The big problem with the Bender Ball, and one that should be a red flag to any potential purchaser, is the Continuity Offer that you can't opt out of on the official website. When you order a Bender Ball through the site, you agree, by default, to receive two new DVDs each month for $19.99 plus $6.99 shipping (and the DVDs are not related to working on the ball; rather, they're various other types of exercise, such as Pilates). The only way to cancel is by calling customer service, and we saw plenty of complaints from people who say they had to call multiple times in order to cancel. In addition, other owners say that every couple of months they receive a random fitness product from the company, and are charged unless they return it and call customer service to opt out of future offers. Bender Ball representatives also call frequently, sometimes on a daily basis, trying to get you to purchase other products. If you do decide a Bender Ball is for you, we suggest you NOT order it through the official website. Those who order it from sites like Amazon.com, where you don't have to sign up for additional products or services, are much happier.

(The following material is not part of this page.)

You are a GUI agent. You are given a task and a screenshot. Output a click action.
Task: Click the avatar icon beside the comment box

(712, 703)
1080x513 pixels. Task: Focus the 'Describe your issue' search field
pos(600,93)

As for whether or not it works, we have to give it a qualified yes. While experts say back support is a good way for some people to do abdominal exercises, and can increase overall muscle activity as well as ease back pain, the Bender Ball works no better than any exercise ball, small or large, or even  a foam roll. In other words: there's nothing special about the Bender Ball. It also gets panned for durability issues, with some saying that it won't hold air for more than a workout, others who say it went flat after just a few uses and they can't get it to inflate. Many also say it seems cheap and flimsy.

Still, there are some reviewers, albeit a minority, who are happy with the Bender Ball, saying it's a good starting point for working ab and thigh muscles, and that the videos are easy to follow -- some even say they're fun, even after repeated workouts. Fitter folks say the videos are too short and not challenging enough. Those with back issues says the step-by-step instructions are very helpful in keeping them in the proper position to not aggravate their back pain.

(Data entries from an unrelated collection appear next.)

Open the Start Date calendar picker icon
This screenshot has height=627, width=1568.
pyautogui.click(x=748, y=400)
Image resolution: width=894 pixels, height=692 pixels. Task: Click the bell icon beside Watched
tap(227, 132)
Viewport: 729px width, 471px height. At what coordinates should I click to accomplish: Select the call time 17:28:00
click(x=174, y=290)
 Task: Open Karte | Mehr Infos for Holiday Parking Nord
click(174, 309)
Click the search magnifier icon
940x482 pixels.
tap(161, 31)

Bender Ball sells several package options, the Bender Method Kit (Est. $13 plus $.7.97 shipping), which includes the Bender Ball, a core training and a "buns and thighs" workout DVD, as well as an instruction manual. The Total Core Training Kit (Est. $40 plus $9.93 shipping), includes all of that, plus three additional DVDs. Accessories and DVDs can also be ordered separately. Of course, these prices are through the official website -- remember, if you order from there you also agree to sign up for additional monthly videos at a total monthly cost of about $27 and occasional other products at various costs.

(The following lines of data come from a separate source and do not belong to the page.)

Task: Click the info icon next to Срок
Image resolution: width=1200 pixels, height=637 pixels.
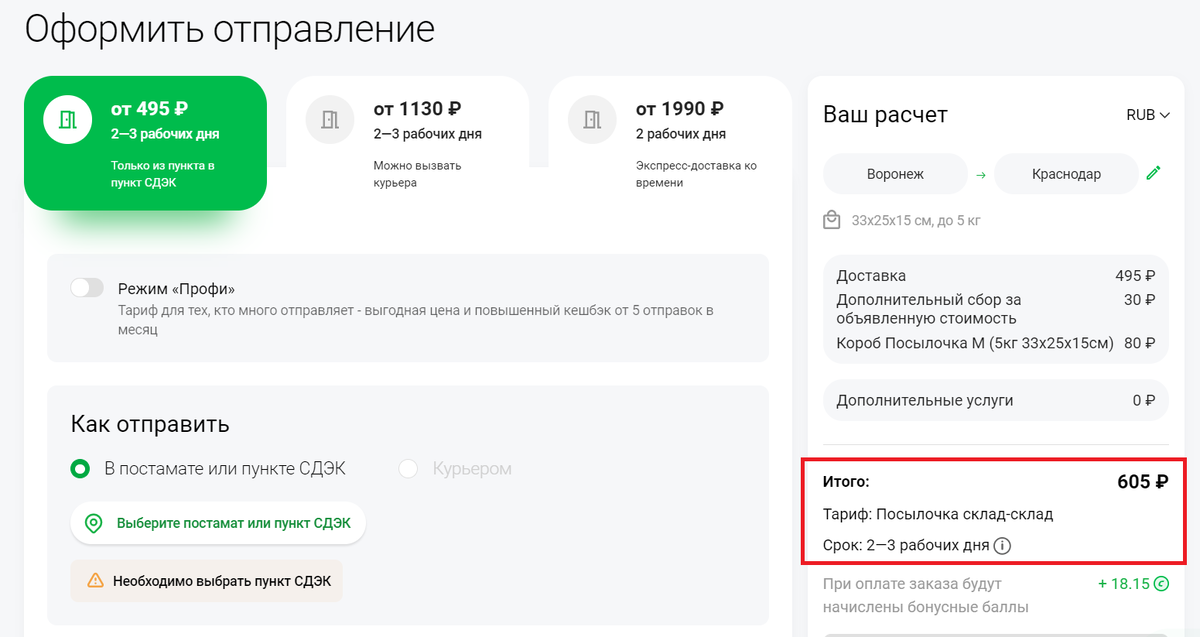Action: (1003, 546)
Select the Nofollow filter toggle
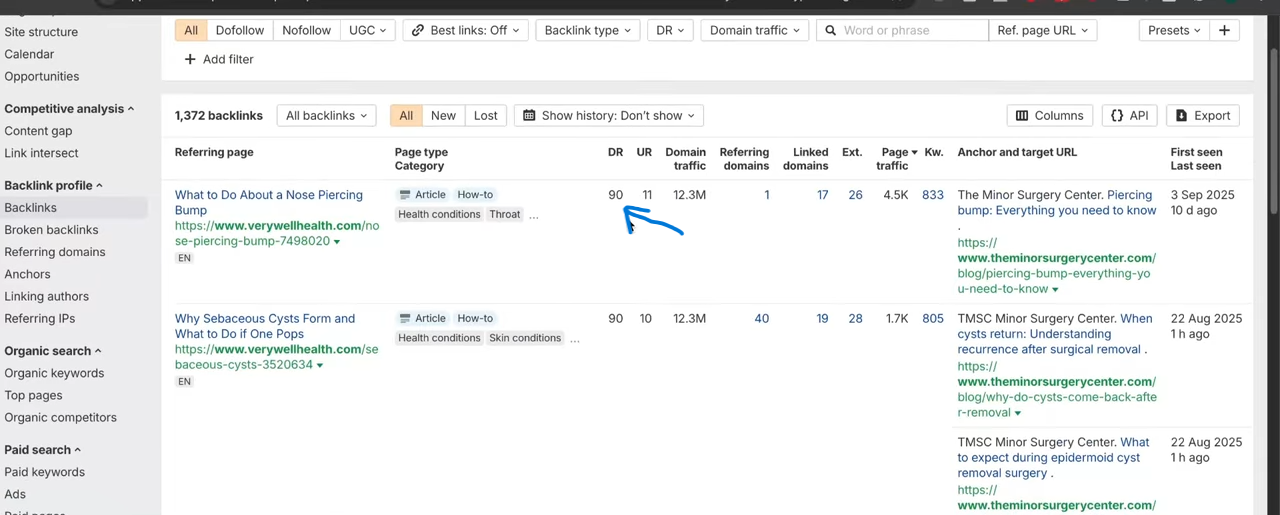 coord(306,30)
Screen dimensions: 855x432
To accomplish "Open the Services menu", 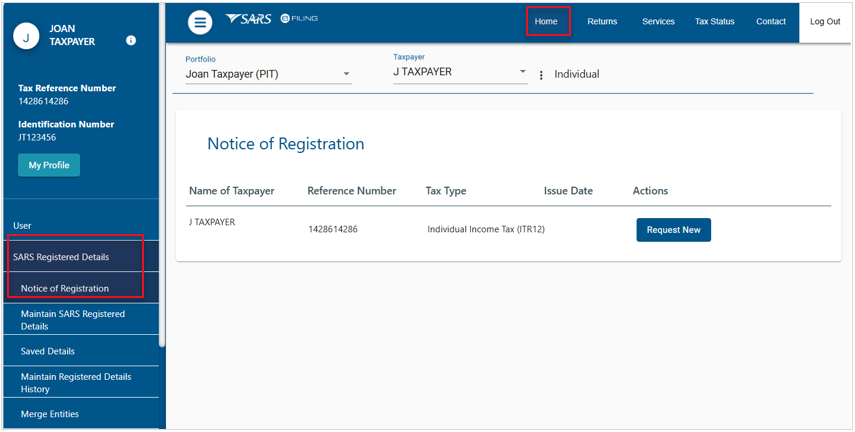I will 658,21.
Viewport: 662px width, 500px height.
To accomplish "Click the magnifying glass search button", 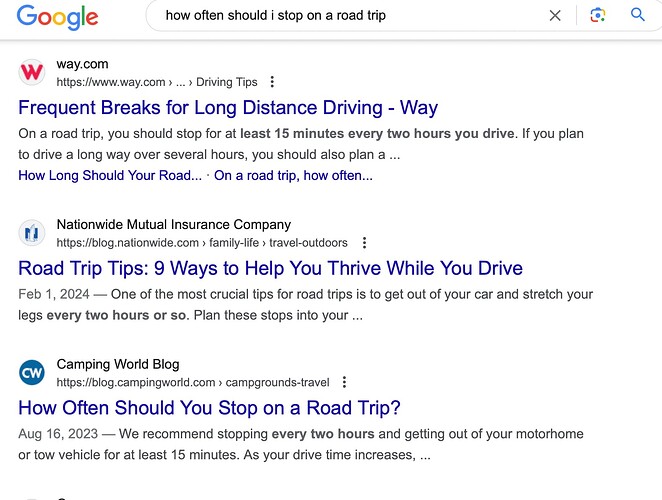I will point(637,15).
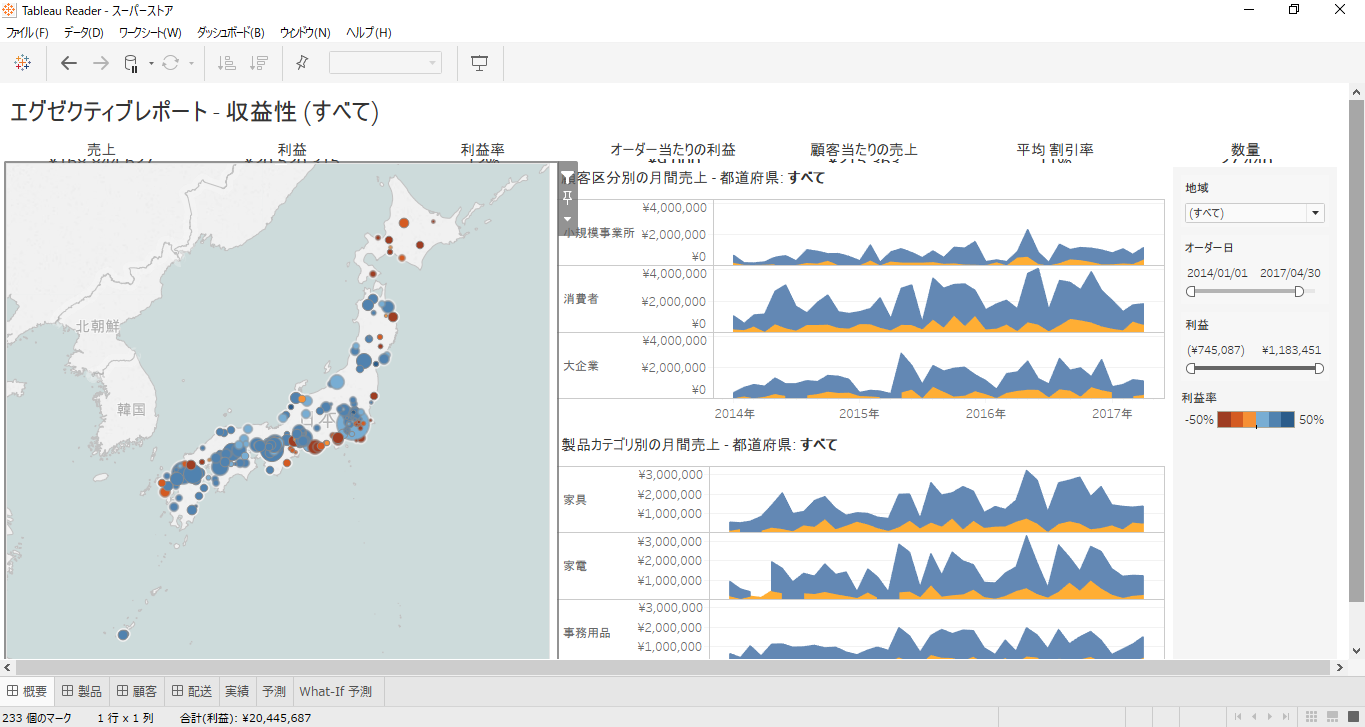Open the filter funnel icon on the map

tap(567, 174)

In conclusion, the Bender Ball with its included DVDs isn't really a bad deal. Sure, you can buy a small stability ball for less, and pair it with other DVDs or videos, but many note, correctly, that, especially for the beginner, having a dedicated package makes it easier and more intuitive to get started. However, trust us, don't order it from the Bender Ball website. Instead, turn to a trusted online source like Amazon.com or a brick-and-mortar retail store that carries As Seen on TV products.